Greeting, I have been trying to extract some regions from the face In this case (upper lip) using Dlib, the thing is after extracting the ROI (which look perfect) I realized that there is some noise around the ROI Can't figure out what I'm doing wrong, and how to resolve this issue. This is the used Python code:
import cv2
import numpy as np
import dlib
import os
from scipy import ndimage, misc
import time
def extract_index_nparray(nparray):
index = None
for num in nparray[0]:
index = num
break
return index
img = cv2.imread( 'input_facial_image.jpg')
img=cv2.resize(img,(512,512))
img_gray = cv2.cvtColor(img, cv2.COLOR_BGR2GRAY)
mask = np.zeros_like(img_gray)
detector = dlib.get_frontal_face_detector()
predictor = dlib.shape_predictor("/facial-landmarks-recognition/shape_predictor_68_face_landmarks.dat")
# Face 1
faces = detector(img_gray)
for face in faces:
landmarks = predictor(img_gray, face)
landmarks_points = []
for n in [48,49,50,51,52,53,54,64,63,62,61,60]:
x = landmarks.part(n).x
y = landmarks.part(n).y
landmarks_points.append((x, y))
points = np.array(landmarks_points, np.int32)
convexhull = cv2.convexHull(points)
# cv2.polylines(img, [convexhull], True, (255, 0, 0), 3)
cv2.fillConvexPoly(mask, convexhull, 255)
face_image_1 = cv2.bitwise_or(img, img, mask=mask)
cv2.imwrite('extracted_lips.jpg', face_image_1 )

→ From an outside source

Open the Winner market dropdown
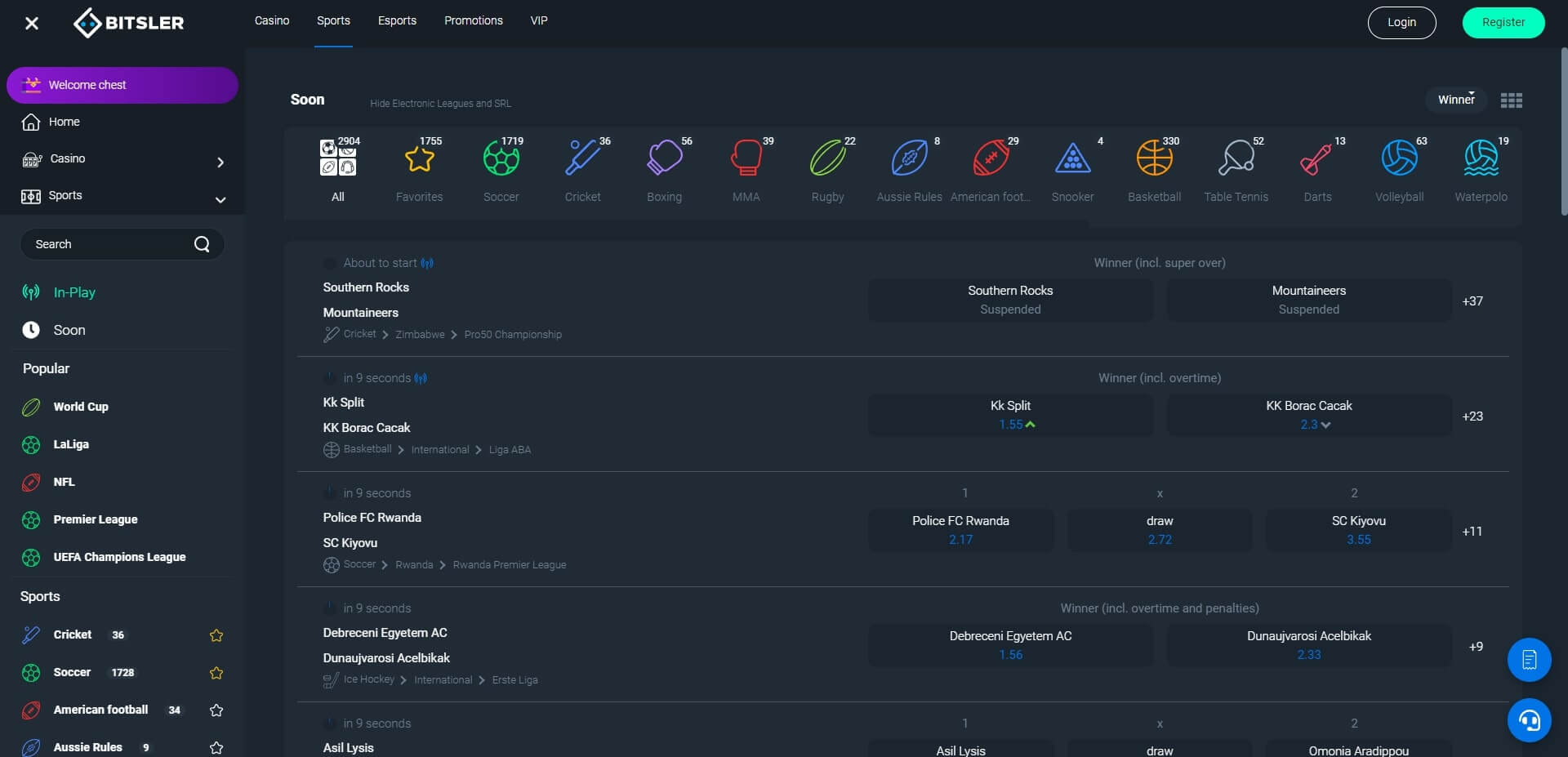This screenshot has height=757, width=1568. pyautogui.click(x=1456, y=100)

The extracted image looks like this : upper lips extracted image But in further steps in my work, I realized a noise around the upper lip, so I examined and I found unclean_upperlip Is there any way to get rid of the noise during the ROI extracting or any image processing technique to bypass this issue? Thanks in advance
For anyone who faced the same issue as me, it's simple. Just change the output format to png
. The JPG compressing is the issue here.
I hope that this helps